Smart Grid Program

The objective of the Smart Grid Program is to develop and deploy advances in measurement science to enable integration of interoperable and secure real-time sensing, control, communications, information and power technologies, in order to increase efficiency, reliability and sustainability of the nation’s electric grid.

The Smart Grid Program develops and implements measurement science underpinning modernization of the Nation’s electric grid in order to improve system efficiency, reliability and sustainability, by incorporating distributed intelligence, bi-directional communications and power flows, and additional advancements to create a smart grid. In response to a mandate given by Congress and the Administration, NIST, through its Engineering Laboratory-led Smart Grid program and public-private Smart Grid Interoperability Panel (SGIP), is leading the coordination and acceleration of smart grid interoperability and security standards in collaboration with the private sector and has published the NIST Framework and Roadmap for Smart Grid Interoperability, which provides the foundation for future work. By utilizing expertise in NIST’s Engineering, Physical Measurement and Information Technology Laboratories, this program will advance the measurement science that will increase asset utilization and efficiency, improve grid reliability, and enable greater use of renewable energy sources in the grid through research, standardization, testing and implementation of the NIST Framework.

Through the Energy Independence and Security Act of 2007 – EISA (Public Law 110-140), NIST is charged with “primary responsibility to coordinate development of a framework that includes protocols and model standards for information management to achieve interoperability of smart grid devices and systems …” Having developed a Framework and successfully engaged hundreds of private and public sector stakeholders by establishing the Smart Grid Interoperability Panel (SGIP), NIST has a unique opportunity to leverage the underlying capabilities in multiple Laboratories to advance the measurement science needs for the smart grid. This is consistent with the Engineering Laboratory (EL) strategic goal/objective to enable the next generation of innovative and competitive manufacturing, construction, and cyber-physical systems through advances in measurement science. Additionally, the Smart Grid program contributes to sustainable and energy efficient manufacturing, materials, and infrastructure, particularly through embedded intelligence in buildings and net-zero energy high performance buildings.

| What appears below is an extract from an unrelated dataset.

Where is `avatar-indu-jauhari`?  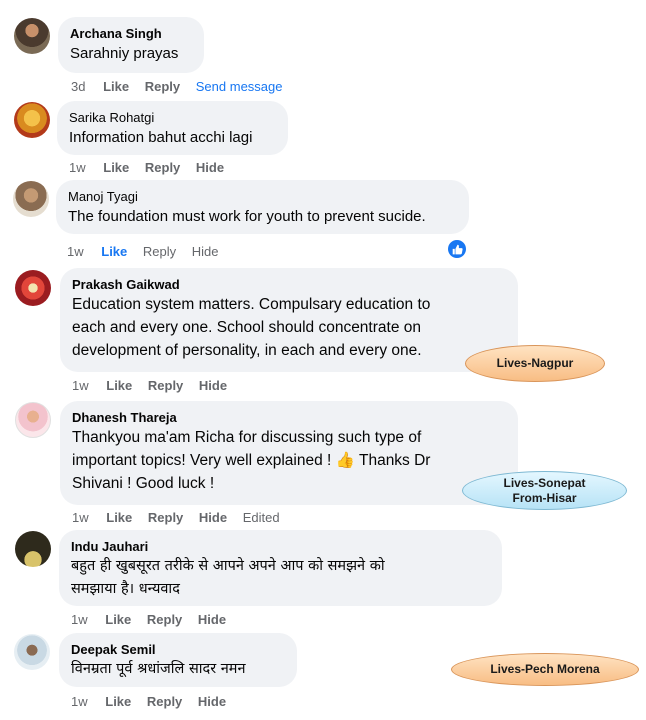
avatar-indu-jauhari is located at coordinates (33, 549).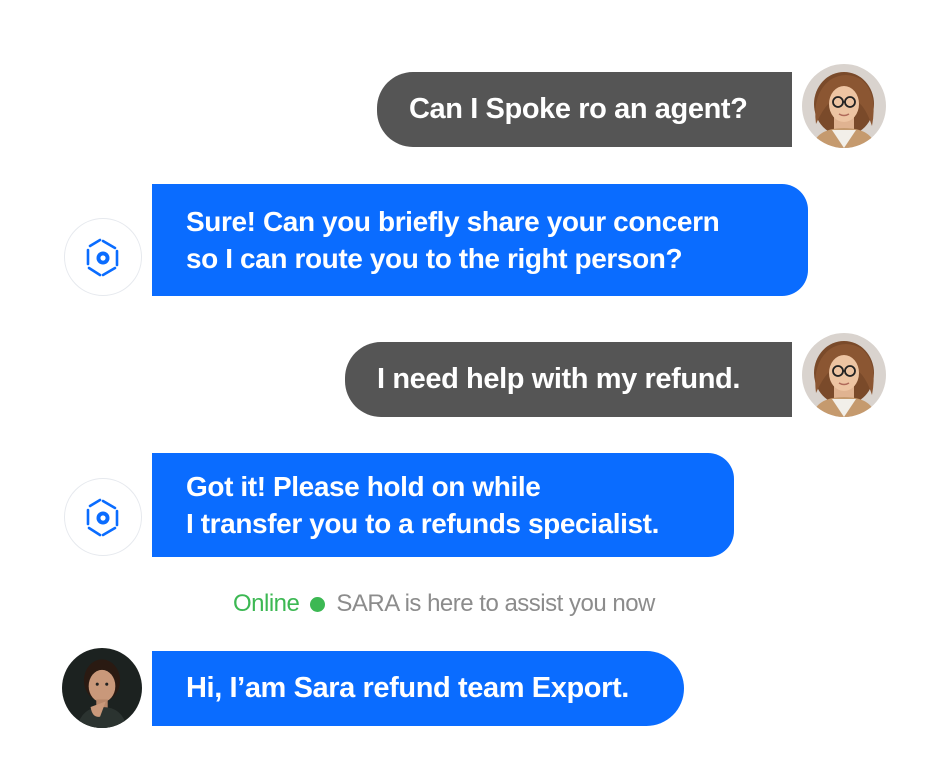 The width and height of the screenshot is (950, 782). I want to click on message-text: Hi, I’am Sara refund team Export., so click(408, 688).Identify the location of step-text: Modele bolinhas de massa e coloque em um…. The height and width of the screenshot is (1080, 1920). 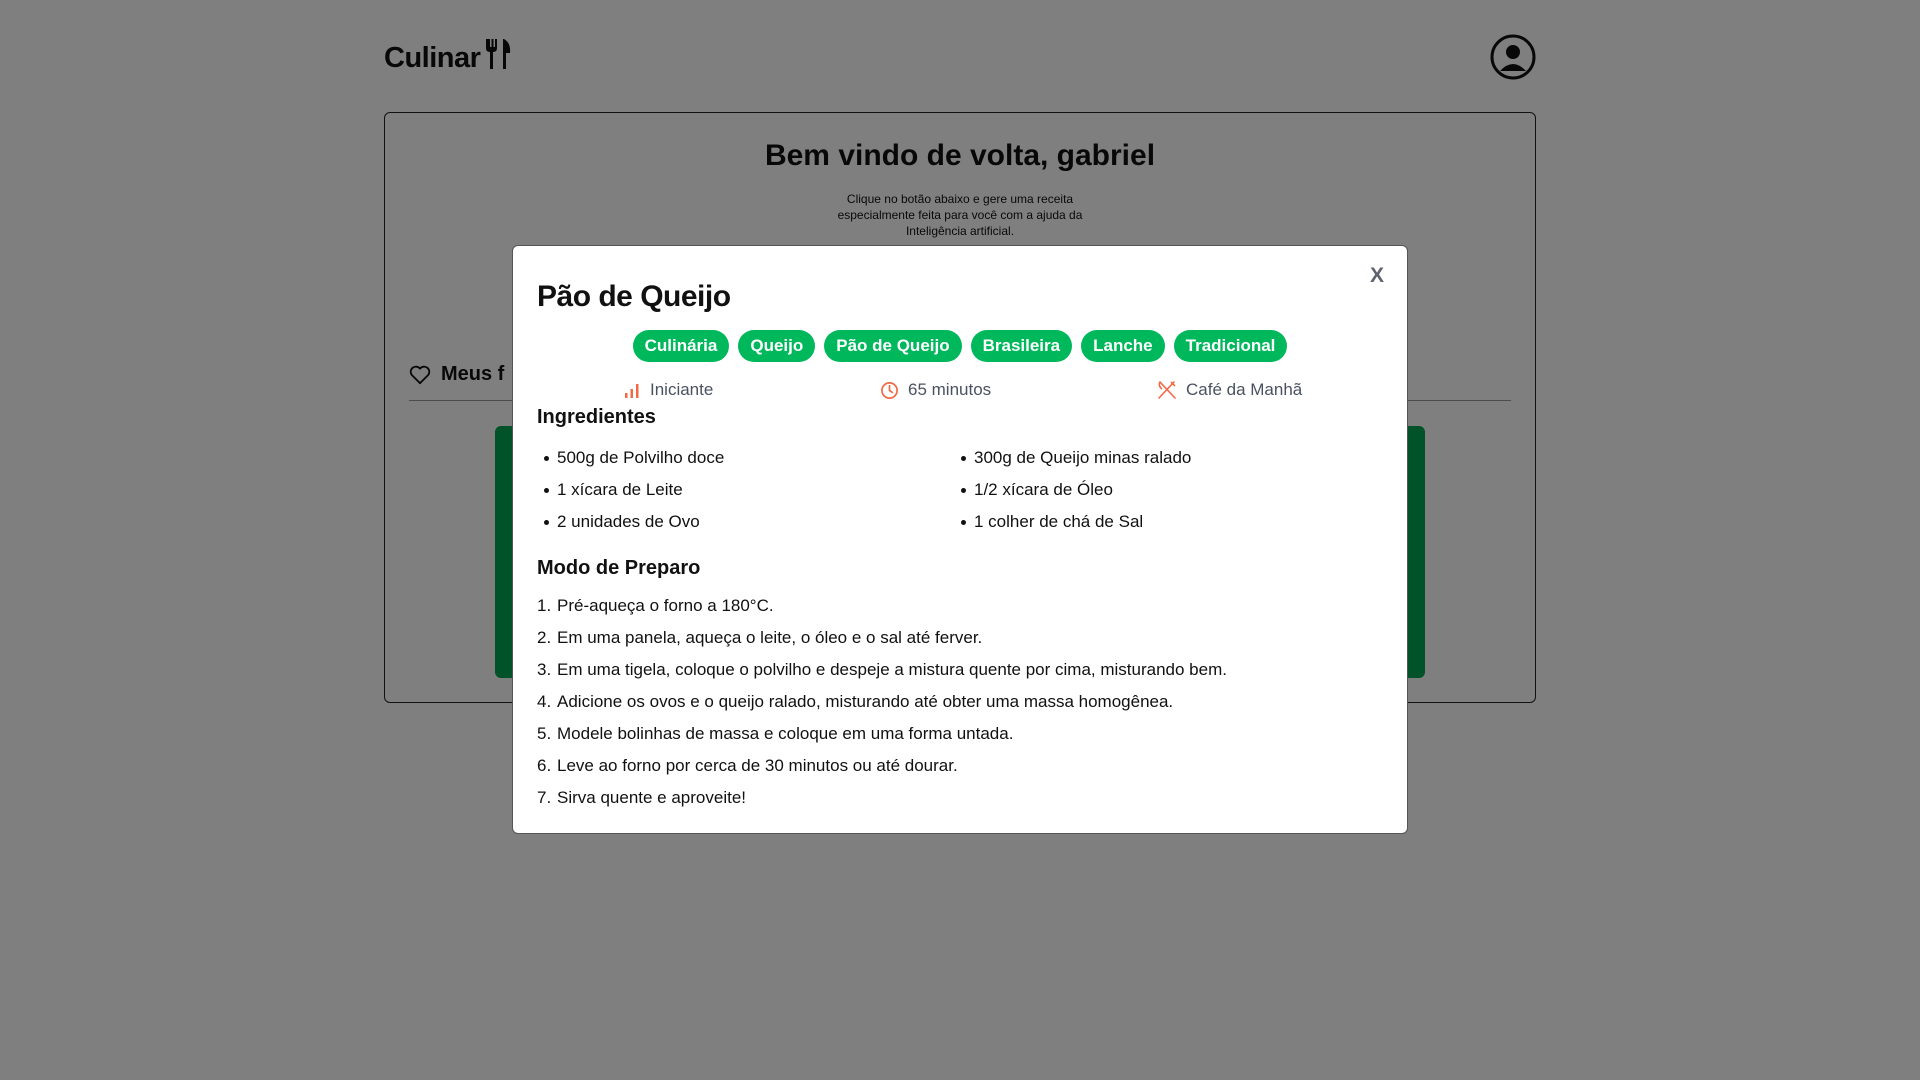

The primary EL core competencies leveraged by the Smart Grid program are systems integration, engineering, and processes for cyber-physical systems and intelligent sensing, control, processes, and automation for cyber-physical systems, with additional support from the EL core competency of energy efficient and intelligent operation of buildings with healthy indoor environments.    

Some recent accomplishments for the Smart Grid Program include:

• NIST Smart Grid Framework and Roadmap for Smart Grid Interoperability Standards, Release 1.0 (January 2010) and Release 2.0 (February 2012):  These authoritative Framework documents are the primary NIST output fulfilling its EISA role, providing to the U.S. and world smart grid industry the high-level guidance on architectural and cybersecurity principles, standards, and testing and certification based on consensus industry input supported by a comprehensive public review process.
• New private/public organization: Smart Grid Interoperability Panel (SGIP, established in November 2009) With over 750 member organizations and significant international participation, the SGIP is recognized as the leading worldwide organization and forum for smart grid standards coordination and testing and certification guidance.
• New or revised Smart Grid standards and guides: NIST-facilitated output from a variety of standards development organizations and other groups, including as part of priority action plans within the SGIP, have been developed and published, covering areas such as energy usage information, smart meters, electric vehicles, demand response, and guidelines for assessing wireless standards for smart grid applications.
• Cybersecurity guidelines and standards: These are NIST-facilitated or NIST Interagency Report output from NIST, the SGIP Cyber Security Working Group, and other groups. The primary NIST-facilitated contribution, NISTIR 7628 Guidelines for Smart Grid Cyber Security (Volumes 1, 2, and 3), provides an analytical framework that organizations can use to develop effective cyber security strategies tailored to their particular combinations of smart grid-related characteristics, risks, and vulnerabilities.
• Testing and certification methods and tools: NIST-facilitated output includes the Smart Grid Interoperability Panel (SGIP)-published Interoperability Process Reference Manual (IPRM), Version 2.0, which provides recommendations on processes and best practices that enhance the introduction of interoperable products into smart grid markets.
• Measurement methods and tools: Development of these methods and tools result in a variety of publications, guides, and models covering areas including synchrophasor, advanced meters, time synchronization, building-to-grid and other testbeds, and system performance models.